The show reminds me of a cross between JMS's Rising Stars and Squadron Supreme, DP7 (yes, from the New Universe, a title I liked) and Kurt Busiek's Astro City, along with dashes of X-Men and a good dose of Grant Morrison's Doom Patrol. Although these and other elements were familiar (and will be to anybody who has followed comic books for any amount of time), it was much, much fun to see them executed so well in a live-action television serial show.
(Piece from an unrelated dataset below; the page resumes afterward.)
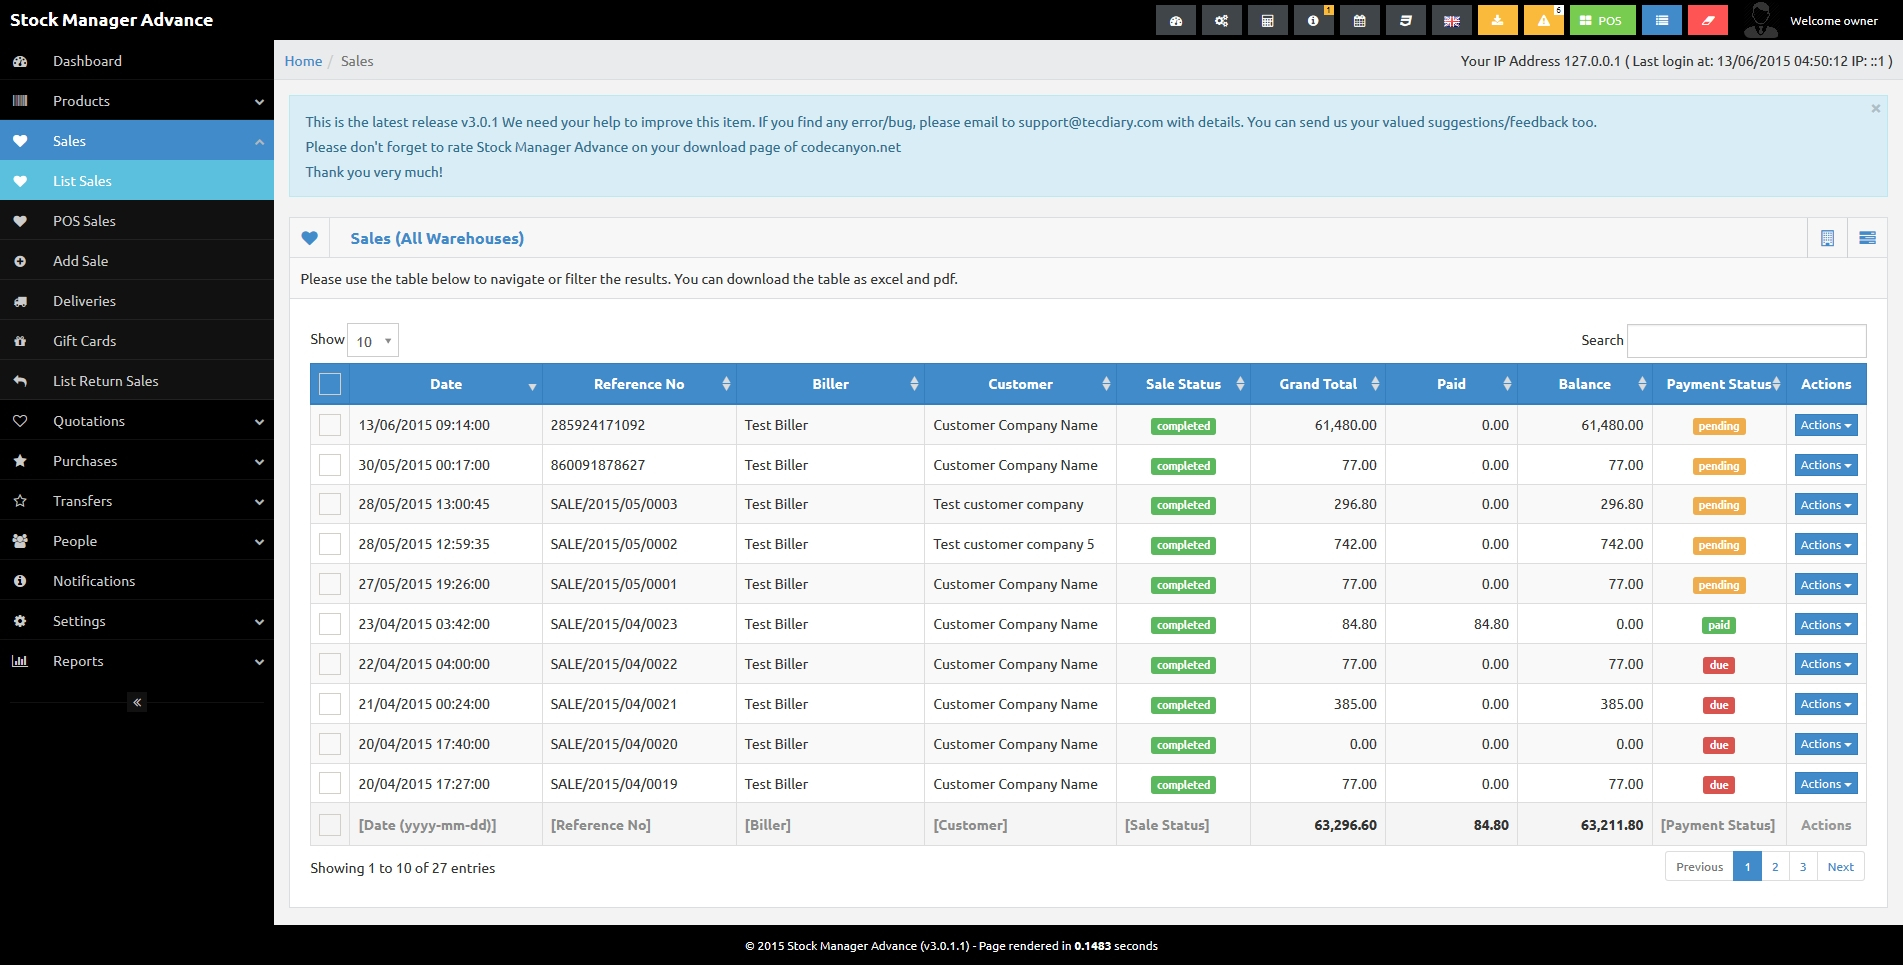This screenshot has height=965, width=1903.
Task: Click the warehouse building icon in Sales header
Action: pyautogui.click(x=1827, y=238)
My only real quip with the show is the prologue that tells you right off that these people will save the world (from what is strongly suggested at the end of the episode), instead of leaving it more open-ended that they may indeed fail (or be the cause of the disaster). I think that the uncertainty of success does enter into the show as it progresses, but I disliked the text seemingly providing such certainty and spoiling the ending of the entire serial.
Aside from that, I found the story compelling and the characters engaging. There is a lot of cross-over and connection (most characters have at most two to three degrees of separation it seemed) between characters, but this seemed promising and purposeful rather than a convenient plot device. It's clearly supposed to hint at the larger picture that is hidden from us currently, making us wonder more about how these people are truly connected.
The various ways in which the characters react to their powers feels believable. Reactions range from unadulterated joy to complete fear to alienation and freakishness. For some, it causes separation from people in their lives; for others, it results in a stronger connection.
One mild theme that I find intriguing and that will hopefully be played out more is the idea of metamorphosis, but the Kafkian metamorphosis. The cockroach is held up as perfect being, as reflection of God, and is later stepped on by the "prophet" (who is intertwined deeply with the genetic research that seemingly is related to the sudden explosion of super-powers) who proclaimed its superiority. The suggestion that humans need to evolve to the ultimate stage of evolution, embodied in the cockroach, is to suggest that this transformation leads to unheralded power yet also a hideous aspect that inspires fear and a urge to destroy it. And, despite seeming invulnerable to almost everyting (even beheading and radiation), the cockroach is easily destroyed by man. It's a promising theme that I hope to see revisited.
The "next show/issue" teaser has me most excited, not just because it introduces more characters, but deepens the mystery and suggest a promising commentary on and exposition of the relationship this show has with comic books.
If you've read more than a dozen comics, you'll see very familiar characters and some familiar plot lines, but plenty of new offerings. The familiar elements are done so well, however, it's more like meeting a familiar and comfortable pen pal in person for the first time. Make sure to catch up on this show.